Las liberalizaciones financieras no se habían atrevido hasta tal punto. Esta vez se ha jugado la carta del populismo contra los abusos de los soberanos en un régimen de represión financiera y para justificar medidas contrarias. En períodos de inflación (pero también de deflación) la desconfianza popular, si no la hostilidad, también aumenta hacia los gobernantes de turno acusados ​​de incapacidad o peor, ya veces con razón, de varias corrupciones.

La simple solución de que para restaurar la justicia basta con liberalizar y abrir el mundo a la competencia encuentra un amplio consenso cuando se cree que la banca y las finanzas sólo ofrecen una mercancía como cualquier otra (el crédito) y que liberalizando completamente el sector se obtienen los mismos beneficios de precio. obtenido bajo obtenido a través de la liberalización de los servicios de transporte aéreo o teléfono.

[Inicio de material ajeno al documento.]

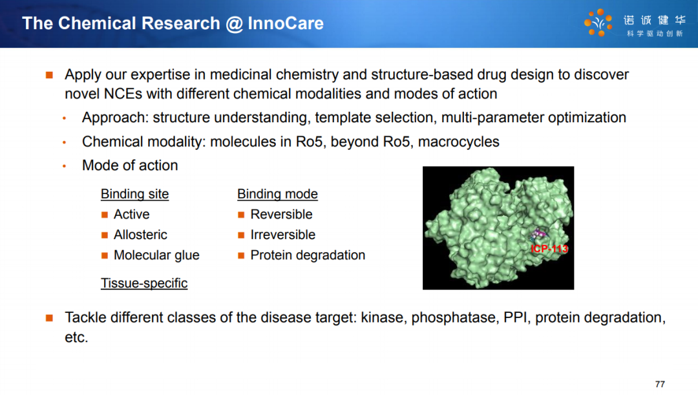
Task: Click the orange bullet beside Protein degradation
Action: (241, 255)
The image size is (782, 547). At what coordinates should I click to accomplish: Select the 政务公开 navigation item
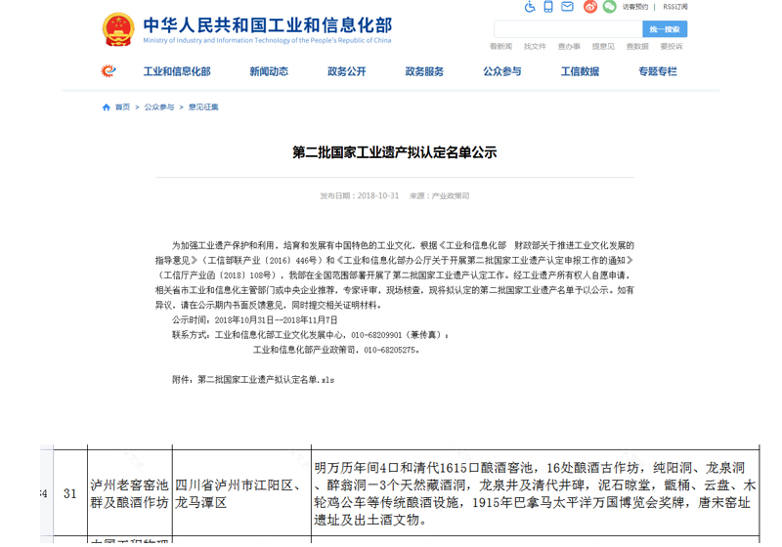(346, 71)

Después de la gran crisis de 1929, los regímenes de represión financiera (más o menos fuertes) se habían extendido por casi todas partes porque los bancos y las concentraciones financieras se consideraban las principales causas del desastre. Para tener un buen sistema industrial era necesario hacer entrar en razón a banqueros y especuladores atraídos por ganancias fáciles e inmediatas, con comportamientos contagiosos para el resto de la sociedad y distracciones de recursos -se decía- de usos más productivos. Los estados recuperaron entonces la posesión de una soberanía monetaria que habían entregado a los mercados durante décadas.

Actualmente, el juicio sobre la acción del gobierno se deja (a las calificadoras y) a los mercados que, con base en la volatilidad que expresan, parecen tener pocas y muy confusas ideas, propensas al pánico. Corresponde a los gobiernos no convertirlos en certezas. Los bancos que han invertido en bonos de malos gobiernos (pero, no lo olvidemos, también han hecho peores inversiones) se encuentran en la posición de tener que ser rescatados (a menudo) por esos mismos gobiernos.

Como resultado, los gobiernos tendrán finanzas aún más desastrosas, con un mayor empeoramiento de las calificaciones de los bancos rescatados y, a su vez, de los bonos públicos. Dado que, de hecho, la institución capitalista de la quiebra ya no existe (demasiado grande para quebrar), tiene poco sentido reintroducirla para los estados: sería la solución de la insolvencia como la declarada por Carlos V en 1527 unas semanas antes de la Saqueo de Roma por sus tropas. El imperio era "sagrado", pero su estado no era "de jure" como -por ahora- lo son los nuestros.